Rhythmic membrane contraction effects on inclined microchannel flow of Newtonian fluids with velocity slip

Microscale fluid flow is a critical aspect of various biomedical applications, including lab-on-a-chip devices, microfluidic systems, and biomedical implants. Understanding the behavior of fluids at the microscale is essential for designing and optimizing these devices. However, the complex interactions between fluid flow, channel geometry, and surface properties at the microscale pose significant challenges. This study develops a mathematical model to investigate microscale fluid flow in an inclined microchannel, incorporating slip effects and Newtonian fluids. By simplifying the governing nonlinear equations using low Reynolds number and long wavelength approximations, the research provides an analytical solution to the dimensionless conservation equations. The results are validated using both the Shooting method and the bvp5c solver, ensuring the accuracy and reliability of the findings. The study offers comprehensive insights into various fluid characteristics, including: pressure gradients, velocity profiles, volumetric flow rates, skin friction, and stream function patterns.

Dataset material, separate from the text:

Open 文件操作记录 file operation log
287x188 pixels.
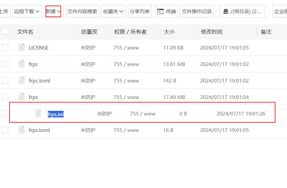(197, 11)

These were analyzed across a range of parameters, such as inclination angle (α), slip parameter (β), Froude number (Fr), and Reynolds number (Re). The inclination angle significantly influences fluid motion, particularly in gravity-driven flows and biomedical devices. Slip effects reduce friction at channel walls, enhancing pumping efficacy and optimizing microfluidic systems. This study provides valuable insights for biomedical applications, including controlled drug delivery, diagnostic devices, and organ-on-a-chip technologies. Additionally, understanding slip effects can improve industrial processes, such as lubricant coatings, heat exchangers, and filtration systems, by minimizing energy losses and optimizing performance.